Dr Rutecki is with the Cleveland Clinic National Consultation Service.
Caution: Approach every patient with SLE as a “bundle of cardiovascular risks” greater than the sum of its parts
Systemic lupus erythematosus (SLE) affects multiple organs. The kidney is most commonly identified as a prominent target organ, but the standardized cardiovascular mortality for persons with SLE is actually 2.7 compared to controls.1,2 There is also a 1.3 to 2.3-fold higher risk for cerebrovascular disease and a 9.4 times higher incidence of peripheral vascular disease in the setting of SLE.1,2 There is room for aggressive cardiovascular risk factor intervention in this population prone to vascular disease.
The following question, answers, and short discussion offer a brief review of a dangerous combination.
1. Which of the following statements regarding cardiovascular risk factor modification in SLE are true?
A. Studies have demonstrated that hydroxychloroquine and aspirin may provide synergistic vascular protection when used in combination, thereby decreasing cardiovascular events in SLE.
B. Statins cause a higher number of side effects in persons with SLE.
C. Selected therapeutic agents (eg, rituximab and mycophenolate mofetil) can lower cardiovascular risk by reducing corticosteroid use.
The correct answers: A and C are true
Hydroxychloroquine has been proven to be safe during long-term use in SLE patients.

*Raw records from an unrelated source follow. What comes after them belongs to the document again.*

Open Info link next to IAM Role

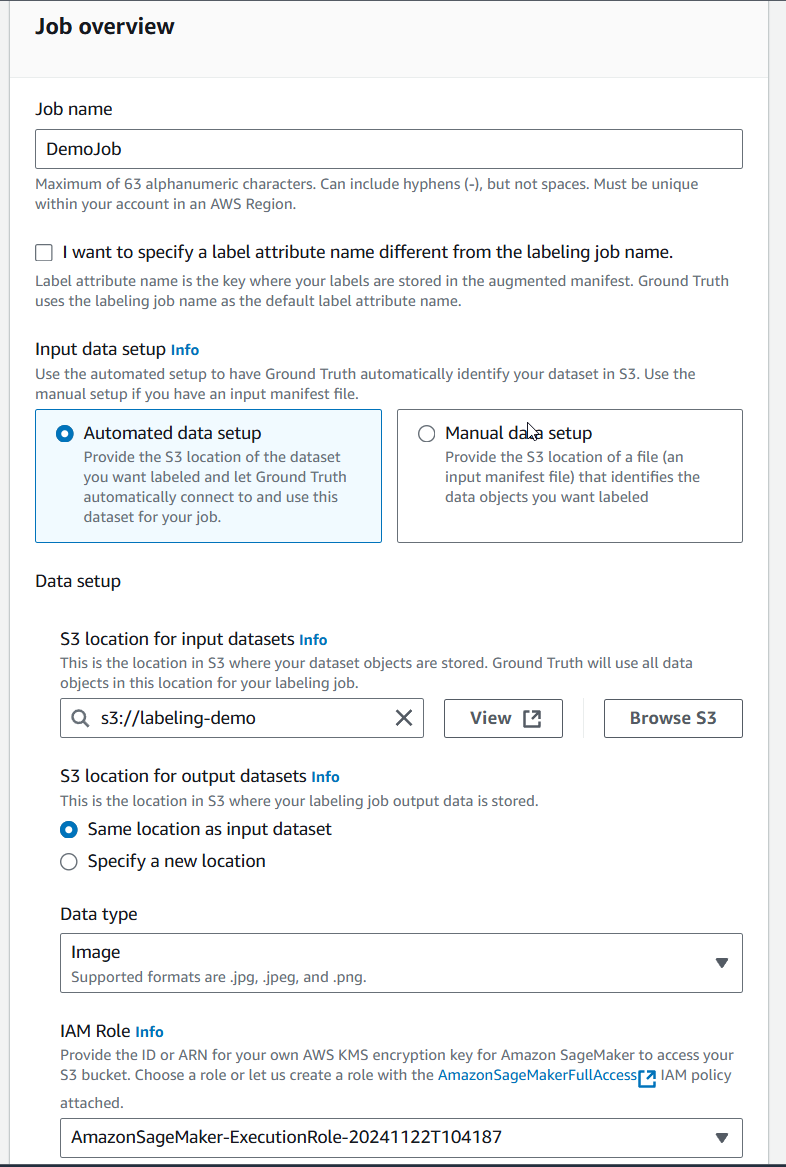tap(149, 1032)
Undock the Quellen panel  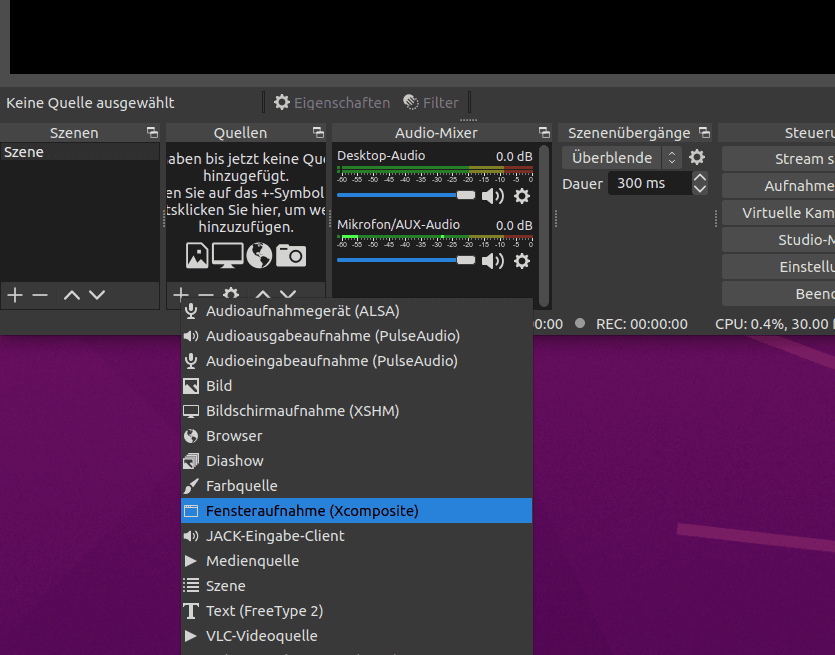click(318, 133)
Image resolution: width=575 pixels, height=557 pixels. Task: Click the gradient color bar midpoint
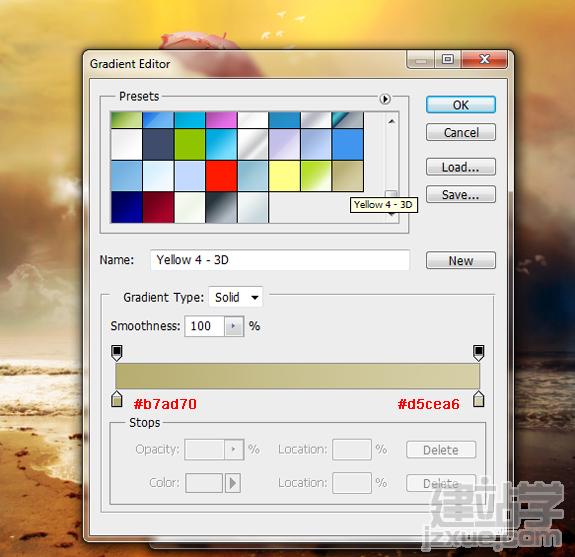[x=297, y=376]
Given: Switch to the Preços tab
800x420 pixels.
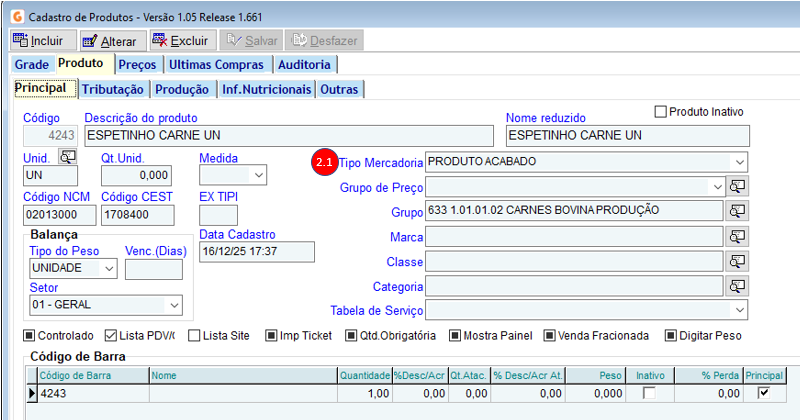Looking at the screenshot, I should tap(137, 65).
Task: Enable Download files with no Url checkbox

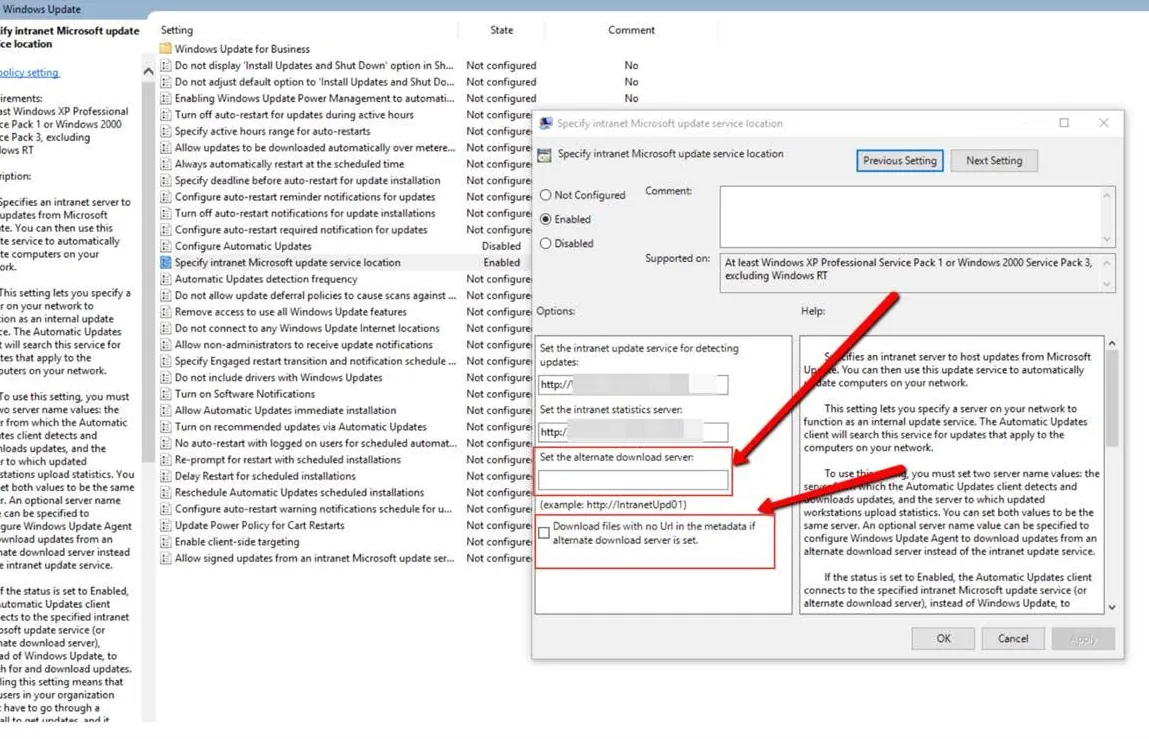Action: pos(544,533)
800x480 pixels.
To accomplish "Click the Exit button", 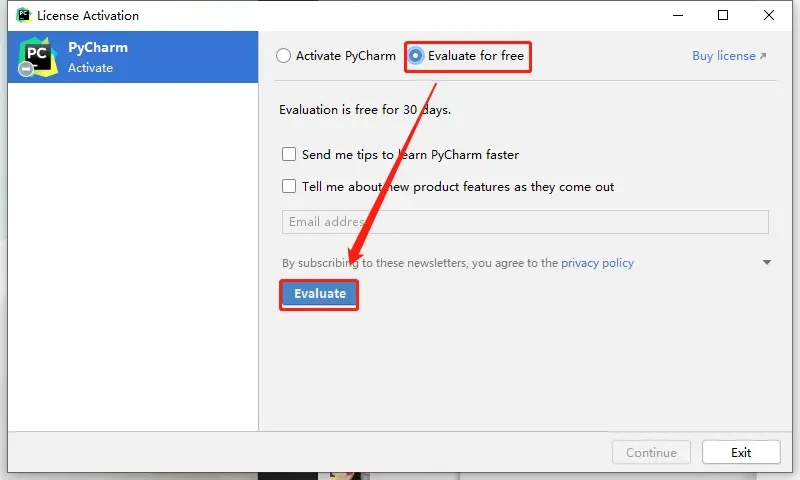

Treatment benefits include maintenance of remission, decreased thrombotic potential, and positive effects on lipid profiles. Hydroxychloroquine and aspirin used in combination may have a synergistic effect in primary prevention of cardiovascular events.1
Statins should be used appropriately and frequently in patients with SLE. In 4,095 people with SLE and dyslipidemia, over 144 months, treatment with low- and high-dose statins in groups based on lipid panels and review of risk factors reduced all-cause mortality (hazard ratio = 0.44).2 The high-dose statin group experienced reductions in coronary disease, cerebrovascular disease, and end-stage renal disease as well.2 No increase in statin-related adverse effects have been observed in patients with SLE.
The primary agents to treat the inflammatory autoimmune manifestations of SLE are corticosteroids; this class of drugs, however, is known to accelerate atherosclerosis. In fact, corticosteroids at doses of 40 mg/day or more can be solely responsible for the progression of atherosclerosis.1 Corticosteroids can also precipitate diabetes, yet one more traditional CVD risk factor that may affect this vulnerable population. Whenever possible, steroid-sparing strategies to suppress inflammation are an important adjunct to therapy. Both mycophenalate mofetil and rituximab have proven effective in this regard and may allow lower corticosteroid doses over time, thus reducing cardiovascular risk.
Remember, common cardiovascular risks are common in SLE. Driven by renal disease, corticosteroid use, and weight gain, hypertension also is a frequent SLE comorbidity. Blood pressure control is an essential intervention to reduce cardiovascular morbidity and mortality.
Too often, SLE is characterized as a disease that belongs only in the realm of rheumatology. Primary care clinicians and cardiologists have important roles as well. Every patient with SLE should be approached as a bundle of cardiovascular risks which in its sum is greater than the total of the individual contributions.
1. Fasano S, Pierro L, Pantano I, et al. Longterm hydroxychloroquine therapy and low-dose aspirin may have an additive effectiveness in the primary prevention of cardiovascular events in patients with systemic lupus erythematosis. J. Rheumatol. 2017; 44:1-7.
2. Yousef Yengej FA, Limper M, Leavis HL. Statins for prevention of cardiovascular disease in systemic lupus erythematosus. Netherlands J Med. 2017; 75:99-105.